29 julio 2009

Quince años no es nada


Hace quince años, la niña bonita, que se publicó El que apaga la luz. Hace quince años que comenzó una historia durante un examen de literatura de COU. Mi profesor leía el libro de Juan Bonilla, del que yo había oído hablar, y cuando entregué el examen le pregunté si me lo podría prestar cuando lo terminase. Lo hizo y aquel libro fue el comienzo de una amistad ya algo descuidada que me brindó la oportunidad de conocer muchos otros autores y muchos otros libros. Él también me dejó, poco tiempo después, un libro que compró tras leer El que apaga la luz aunque se había editado antes: Veinticinco años de éxitos. Lo editaba una editorial extraña, con el mismo nombre de un bar de copas y alterne, La Carbonería, que durante unos meses se dedicó a la quimérica labor de conseguir que sus visitantes leyesen. Es el único libro de Bonilla que no he podido conseguir para mi biblioteca. Al profesor le regalé el otro único libro que he conocido de esa editorial, el Manual del veraneante perpetuo de Fernando Ortiz. Por lo visto él y Ortiz habían sido compañeros en la facultad. Me sigue pareciendo a día de hoy la editorial con el catálogo más excelso que he conocido, y con los mejores títulos. Tan sólo dos, pero los dos valían un Potosí. Cuando fui a Sevilla me empeñé en conocer el bar, pero aquello no debía tener ya mucho que ver con lo que debió haber sido, así que tras una cerveza me fuí.
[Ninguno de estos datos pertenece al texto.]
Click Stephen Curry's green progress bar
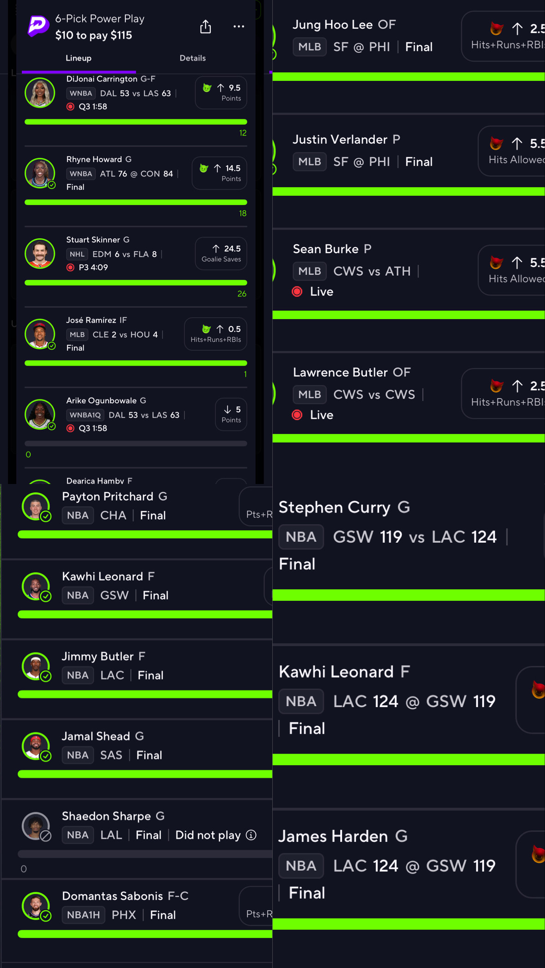 click(x=409, y=595)
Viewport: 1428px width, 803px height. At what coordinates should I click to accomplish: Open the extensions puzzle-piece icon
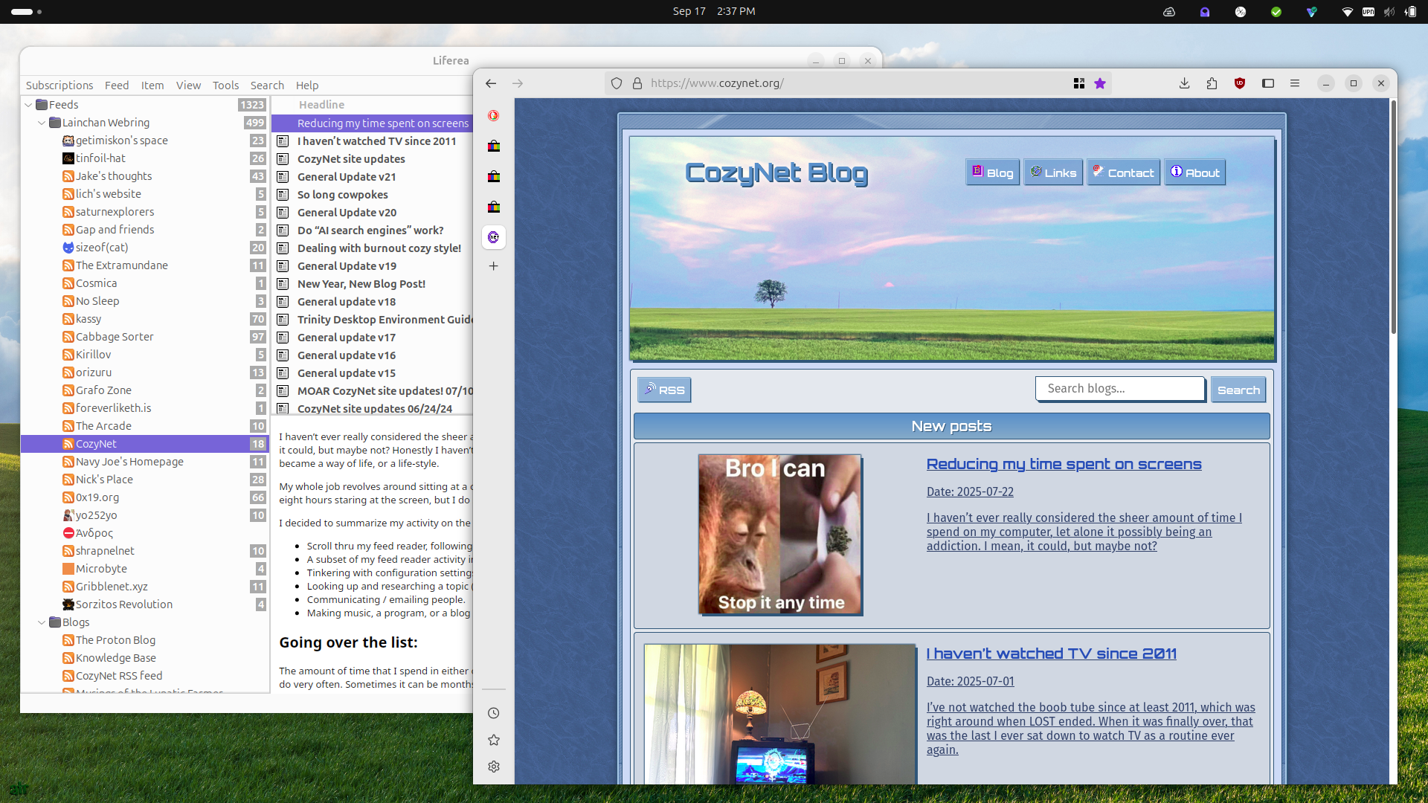click(x=1212, y=83)
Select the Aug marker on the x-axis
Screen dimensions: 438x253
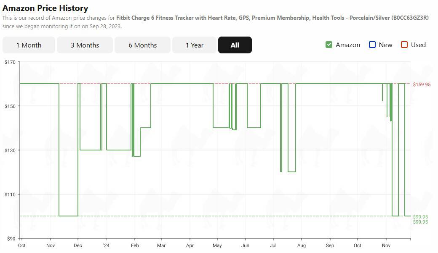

Me compré mi ejemplar de El que apaga la luz para releerlo. No habría pasado un mes desde que lo leí por vez primera. Fue el primer libro de Pre-Textos que compré, por cierto. Tanto lo leí y tanto lo elogié que mi mejor amiga me lo pidió para poder leerlo también. Lo perdió en un bar al lado de la plaza de Vázquez de Mella que se llamaba El purgatorio. No habría sido más oportuno ni haciéndolo con intención. Volvió al bar preguntando por el libro, pensaba que se debió caer del bolso y tal vez alguien lo habría devuelto en la barra. Nadie roba libros suele decir toda la gente que no lee casi nunca. Pero este libro sí debió llamar la atención del que lo encontrase. Nunca apareció. Cuando me dijo que lo había perdido me llevé un buen berrinche, claro. Un libro era una cantidad de dinero importante para la economía de un estudiante de dieciocho años. Se comprometió a comprarme otro y vino con él a los pocos días. Era casi igual, salvo por un detalle: el perdido era una primera edición y ése era una segunda. Sí había tenido éxito, sí, porque ya iba por la segunda edición. Con la estupidez propia de un adolescente demasiado preocupado por detalles intrascendentes, debí dar a entender que me molestaba haberme quedado sin mi ejemplar de la primera edición. La culpa, en cierta medida, era del propio Bonilla, que en sus artículos hablaba de esas primeras ediciones con dedicatorias entre escritores o las búsquedas, que entonces me parecían exóticas y llenas de encanto, de libros únicos de librería de viejo en librería de viejo. A los dos o tres meses mi amiga apareció con un ejemplar de la primera edición de El que apaga la luz. Imaginarla a lo largo de ese tiempo aprovechando cada vez que encontraba una librería para buscar el dichoso ejemplar de la primera edición me dio entonces una medida bastante clara del valor que debía darle a su amistad. Hoy creo que si le tengo tanto cariño a ese libro es porque cada vez que lo tengo entre las manos me recuerda a ella.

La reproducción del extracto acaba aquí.